When pressed on whether an AI bubble burst could damage even giants like Google, Sunder Pichai was blunt: “No company is going to be immune, including us.”

Must Read: AI Bubble Risks Grow as Meta, Microsoft, and Alphabet Spend Billions

Why Sunder Pichai Sees Dot-Com Bubble Similarities

Pichai pointed out that during the late-1990s internet frenzy, massive over-investment eventually led to a painful crash — yet the core technology (the internet) emerged stronger and transformed the world. He believes AI will follow the same pattern but with even greater long-term impact.

“The internet went through that cycle and came out stronger,” Pichai explained. “I think AI will be profoundly more impactful than even the internet.”

Massive AI Spending Triggering Concerns, Says Pichai

Alphabet, under Sunder Pichai’s leadership, has committed over $75 billion in capital expenditure for 2025 alone — mostly tied to AI infrastructure. Microsoft, Amazon, Meta, and numerous AI startups are following similar aggressive spending paths, leading Sunder Pichai to question the sustainability of the current trajectory.

Pichai on AI’s Environmental Cost

During the interview, Sunder Pichai also admitted that the explosion of energy-hungry data centers has forced Google to miss some interim climate targets. However, he reaffirmed the company’s goal of reaching net-zero emissions by 2030 and revealed plans to train future AI models in the UK to leverage its growing renewable and nuclear energy capacity.

Must Read: Bill Gates warns AI boom may end like the dot-com bubble, cautioning that overhyped investments and costly data centers could lead to major failures.

Why Sundar Pichai Compares AI Boom to the Dot-Com Bubble

Sundar Pichai’s comparison to the dot-com bubble is striking. In the late 1990s, the internet was undeniably revolutionary, yet investors poured billions into any company with “.com” in its name, often ignoring revenue or profits.

Valuations soared, companies burned cash, and fibre-optic networks were massively overbuilt. When the bubble burst in 2000–2002, the Nasdaq crashed nearly 80%, thousands of firms collapsed, and trillions in wealth vanished.

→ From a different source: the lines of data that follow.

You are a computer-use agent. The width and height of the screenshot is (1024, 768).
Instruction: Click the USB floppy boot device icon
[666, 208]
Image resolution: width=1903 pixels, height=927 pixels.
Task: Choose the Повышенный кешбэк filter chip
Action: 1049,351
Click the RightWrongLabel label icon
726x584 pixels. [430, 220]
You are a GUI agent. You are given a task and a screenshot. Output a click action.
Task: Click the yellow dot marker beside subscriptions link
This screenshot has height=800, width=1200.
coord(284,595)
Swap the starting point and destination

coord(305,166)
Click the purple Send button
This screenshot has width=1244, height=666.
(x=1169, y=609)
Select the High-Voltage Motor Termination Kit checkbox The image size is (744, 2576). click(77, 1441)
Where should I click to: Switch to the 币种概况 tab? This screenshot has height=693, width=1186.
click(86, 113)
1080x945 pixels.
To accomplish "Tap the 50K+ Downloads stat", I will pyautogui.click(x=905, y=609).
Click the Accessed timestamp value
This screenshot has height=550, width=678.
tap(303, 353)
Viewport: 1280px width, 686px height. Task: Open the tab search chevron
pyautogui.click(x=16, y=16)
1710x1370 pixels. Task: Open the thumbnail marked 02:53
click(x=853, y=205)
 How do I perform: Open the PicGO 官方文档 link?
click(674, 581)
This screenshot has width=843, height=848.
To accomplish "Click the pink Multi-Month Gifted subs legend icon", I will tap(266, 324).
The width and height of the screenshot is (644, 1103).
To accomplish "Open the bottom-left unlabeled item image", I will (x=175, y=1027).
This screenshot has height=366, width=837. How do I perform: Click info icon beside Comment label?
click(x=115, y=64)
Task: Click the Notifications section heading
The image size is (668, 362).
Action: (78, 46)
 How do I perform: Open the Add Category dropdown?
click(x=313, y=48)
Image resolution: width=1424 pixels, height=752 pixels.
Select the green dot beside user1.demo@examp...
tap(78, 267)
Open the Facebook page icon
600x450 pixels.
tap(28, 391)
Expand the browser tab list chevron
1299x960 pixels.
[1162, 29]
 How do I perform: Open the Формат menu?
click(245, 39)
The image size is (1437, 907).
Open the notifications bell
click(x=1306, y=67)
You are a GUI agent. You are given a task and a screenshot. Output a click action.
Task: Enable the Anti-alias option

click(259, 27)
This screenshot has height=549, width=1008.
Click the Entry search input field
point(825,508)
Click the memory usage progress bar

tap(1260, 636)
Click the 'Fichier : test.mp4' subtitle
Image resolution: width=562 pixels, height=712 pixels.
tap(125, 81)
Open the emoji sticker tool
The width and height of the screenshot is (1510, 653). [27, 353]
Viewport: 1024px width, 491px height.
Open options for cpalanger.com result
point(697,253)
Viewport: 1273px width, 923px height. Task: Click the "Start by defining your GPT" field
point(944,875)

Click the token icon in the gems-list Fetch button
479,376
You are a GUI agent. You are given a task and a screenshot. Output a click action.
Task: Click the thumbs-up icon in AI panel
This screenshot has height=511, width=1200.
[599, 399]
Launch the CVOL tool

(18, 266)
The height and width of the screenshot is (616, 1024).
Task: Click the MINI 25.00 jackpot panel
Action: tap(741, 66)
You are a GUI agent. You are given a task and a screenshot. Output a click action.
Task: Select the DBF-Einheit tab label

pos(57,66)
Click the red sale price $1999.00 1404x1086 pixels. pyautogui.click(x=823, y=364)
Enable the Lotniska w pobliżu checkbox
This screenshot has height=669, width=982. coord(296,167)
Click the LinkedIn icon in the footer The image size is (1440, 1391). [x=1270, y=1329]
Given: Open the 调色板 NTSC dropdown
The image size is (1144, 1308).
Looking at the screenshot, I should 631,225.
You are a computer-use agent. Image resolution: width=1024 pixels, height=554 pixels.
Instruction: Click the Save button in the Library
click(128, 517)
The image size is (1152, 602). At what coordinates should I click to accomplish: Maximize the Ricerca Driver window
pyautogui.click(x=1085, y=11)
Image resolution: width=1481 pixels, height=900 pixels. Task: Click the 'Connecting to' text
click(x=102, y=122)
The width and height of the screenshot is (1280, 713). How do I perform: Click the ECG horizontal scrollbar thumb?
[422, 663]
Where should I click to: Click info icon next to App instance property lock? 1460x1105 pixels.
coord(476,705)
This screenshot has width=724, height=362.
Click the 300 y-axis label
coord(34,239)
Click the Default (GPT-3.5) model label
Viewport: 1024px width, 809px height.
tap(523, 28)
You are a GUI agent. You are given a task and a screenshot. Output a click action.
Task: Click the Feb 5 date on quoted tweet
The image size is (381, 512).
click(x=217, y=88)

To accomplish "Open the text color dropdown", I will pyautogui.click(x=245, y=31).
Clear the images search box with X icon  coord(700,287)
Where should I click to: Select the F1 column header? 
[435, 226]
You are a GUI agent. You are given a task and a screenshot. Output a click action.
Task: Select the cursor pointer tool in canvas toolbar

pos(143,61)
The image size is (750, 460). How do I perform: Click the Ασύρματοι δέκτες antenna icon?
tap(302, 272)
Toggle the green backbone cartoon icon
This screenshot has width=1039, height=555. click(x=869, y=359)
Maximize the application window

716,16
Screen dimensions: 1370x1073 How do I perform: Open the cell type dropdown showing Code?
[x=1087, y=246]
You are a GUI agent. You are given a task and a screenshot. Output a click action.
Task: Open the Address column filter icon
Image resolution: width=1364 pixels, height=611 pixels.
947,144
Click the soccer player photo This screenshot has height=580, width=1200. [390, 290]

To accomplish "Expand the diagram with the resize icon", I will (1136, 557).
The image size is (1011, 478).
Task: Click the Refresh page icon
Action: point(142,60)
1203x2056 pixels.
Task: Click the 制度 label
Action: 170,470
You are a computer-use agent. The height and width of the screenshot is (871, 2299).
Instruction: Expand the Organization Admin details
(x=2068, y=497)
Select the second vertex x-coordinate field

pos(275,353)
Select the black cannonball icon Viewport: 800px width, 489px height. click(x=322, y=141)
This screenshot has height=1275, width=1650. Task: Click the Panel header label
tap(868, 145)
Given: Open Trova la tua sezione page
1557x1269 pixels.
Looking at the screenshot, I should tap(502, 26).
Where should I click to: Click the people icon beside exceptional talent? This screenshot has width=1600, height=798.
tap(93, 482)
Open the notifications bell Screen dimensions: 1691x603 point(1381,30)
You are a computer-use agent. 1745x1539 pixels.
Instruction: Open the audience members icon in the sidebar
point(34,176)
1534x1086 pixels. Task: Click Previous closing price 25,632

Today, Sundar Pichai sees similar patterns: hundreds of billions flowing into AI chips, data centres, and startups with sky-high valuations but limited current revenue; a “get big fast” mentality; and infrastructure build-out amid electricity and chip shortages.

Like the internet era, AI is transformative and here to stay. Yet the current frenzy contains “elements of irrationality.” History shows genuine breakthroughs trigger speculative excess, and when expectations outrun reality, a painful correction follows.

Only survivors like Amazon and Google emerged stronger from the dot-com wreckage. Sundar Pichai believes AI’s long-term impact will dwarf the internet — but only the disciplined will live to see it.

Final Takeaway

While remaining deeply optimistic about artificial intelligence, Pichai used the BBC platform to send a clear message to investors, startups, and Big Tech rivals: the current AI gold rush contains irrational elements, and history suggests a correction is possible before the technology fully matures.

As Sunder Pichai concluded, society will eventually view this era as the foundational period of AI — but only the companies that navigate the coming years wisely will survive to tell the story.